Hoy es el centenario del poeta. Podemos verlo en la fotografía, llenando con su gordura la mecedora, con la mirada tímida. Si el ojo de quien mira la fotografía está ahora en el lugar de la cámara, la mirada del poeta se pierde en el infinito, a espaldas de quien quiere retenerlo en esa silla. ¿Qué paisajes mira Lezama, que ha recorrido el mundo en distintas épocas sin casi salir de esa silla? Aunque parezca prisionero de la fijeza, esa silla es un vehículo con una enorme capacidad para transfigurarse: bergantín que lo llevó a Sevilla para asistir a la misa de despedida a Colón y sus marineros; trineo que recorre las estepas heladas cerca del Polo Norte, a donde se dirige para contemplar cómo pare una esquimal; coche para pasear por las calles habaneras en búsqueda del paraíso perdido de la infancia.

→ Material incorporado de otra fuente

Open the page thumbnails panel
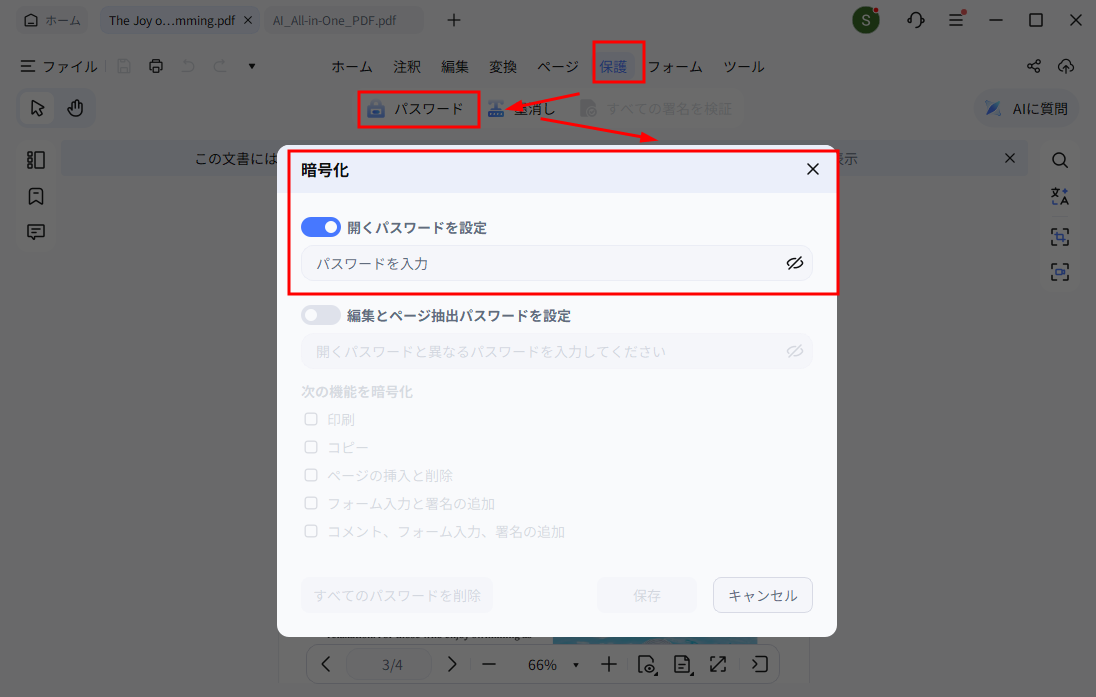Screen dimensions: 1096x697 [35, 159]
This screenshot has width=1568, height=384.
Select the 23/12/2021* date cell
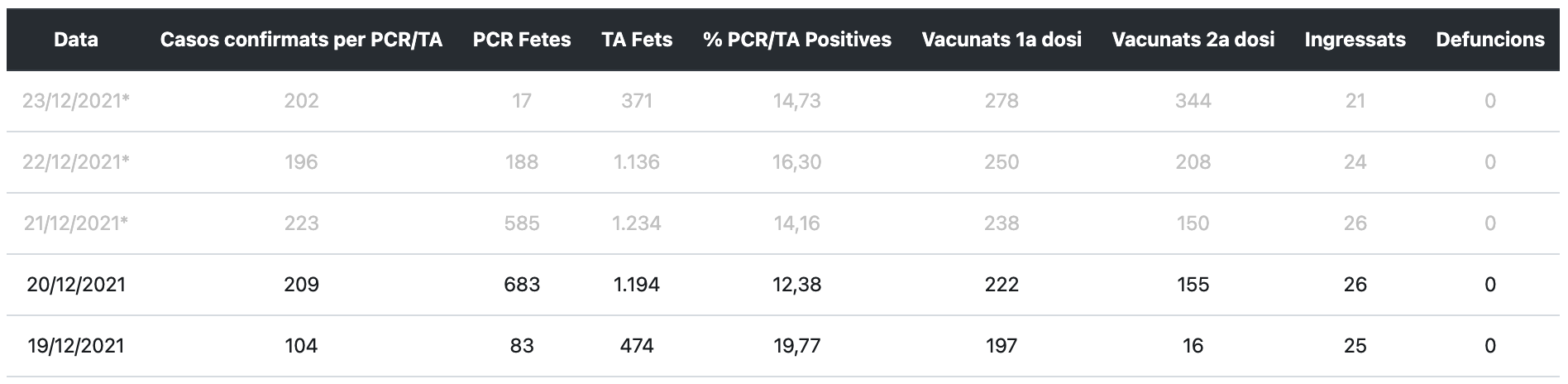pyautogui.click(x=76, y=101)
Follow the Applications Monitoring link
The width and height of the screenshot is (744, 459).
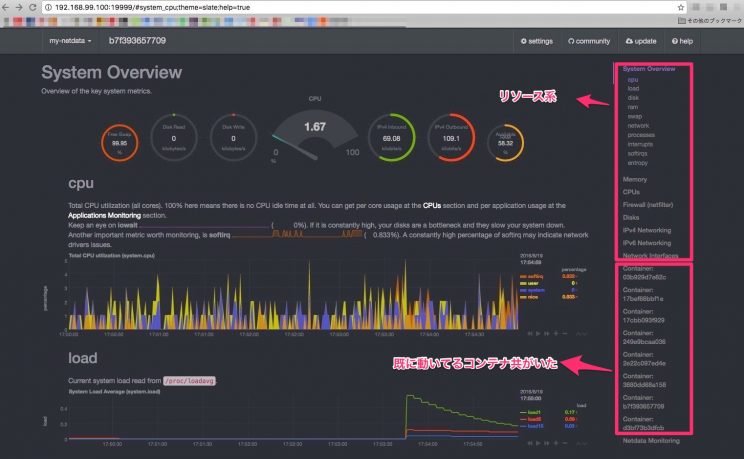[105, 215]

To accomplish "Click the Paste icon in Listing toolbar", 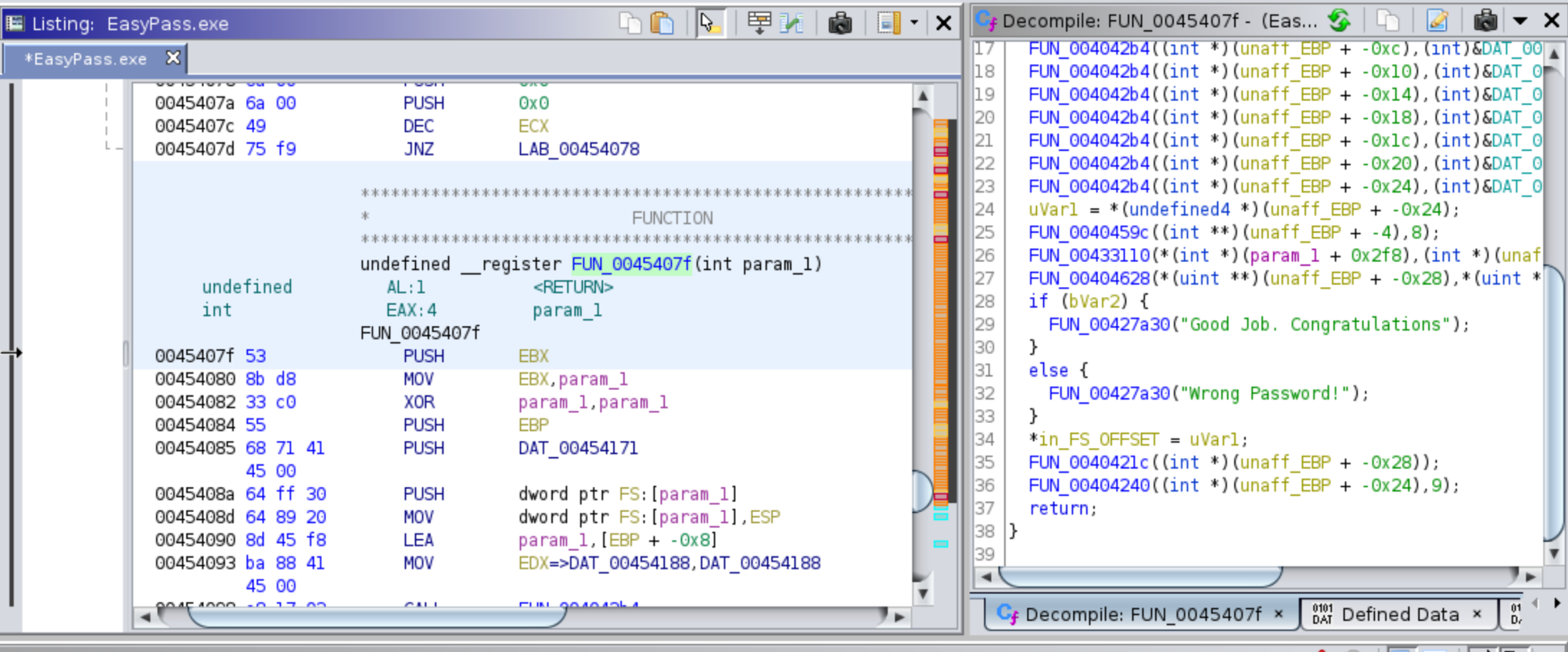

Hace unos días el escritor Eugenio Marrón llegó a Quito para avisarnos que se preparaba la fiesta de los 100 años del poeta. Recordó la obra de Lezama, sus aventuras editoriales de las que surgieron varias revistas, entre ellas Orígenes, una proeza en la cultura hispanoamericana. Gracias a Marrón y a Alejandro Querejeta hoy podemos imaginarnos a Lezama Lima mientras dibuja con las volutas de humo de su cigarro los peces multicolores de un acuario o un jardín botánico tropical. Conversa él, que viaja de infinito a infinito en su mecedora, con Juan Ramón Jiménez (que al parecer no encuentra a otro que lo escuche), con Virgilio Piñera (que le lanza unas pullas), Gastón Baquero (que desde su exilio en España le lee sus últimos poemas) y Ángel Gaztelu (en sotana, a pesar del calor), con Rodríguez Feo que le trae unos poemas de Eliot y unos pesos para la revista, con los poetas Cintio Vitier, Fina García Marruz, Eliseo Diego. Cruza la puerta del salón Roger Caillois que está de paso, no se sabe si para Buenos Aires o París, pero que lleva un collar de pulpos. ¿Le sugirió Lezama que escriba sobre los pulpos? A la fiesta del poeta no puede faltar un fastuoso espectro que dice llamarse Góngora y Argote, quien reclama que se lo considere abuelo del poeta.
Alguien cuenta que a Vargas Llosa lo pilló el anuncio de que había ganado el Nobel mientras leía ‘El reino de este mundo’ de Alejo Carpentier, (que no estaba en la fiesta de Lezama, aunque los dos se confunden en el infinito). Los cubanos tienen, a pesar de las vicisitudes, un sentido profundo de lo que Vargas Llosa llama ‘patriotismo’ en su discurso del Nobel. Ese patriotismo les permite preservar la memoria de poetas y artistas. Allí no los entierran, como sucede por acá, bien hondo bajo tierra. Por ello, la hoy ya anciana Fina García Marruz coloca la mecedora en el lugar preciso de la casa de Trocadero que los cubanos preservan para contemplar cómo Lezama Lima viaja por eras imaginarias.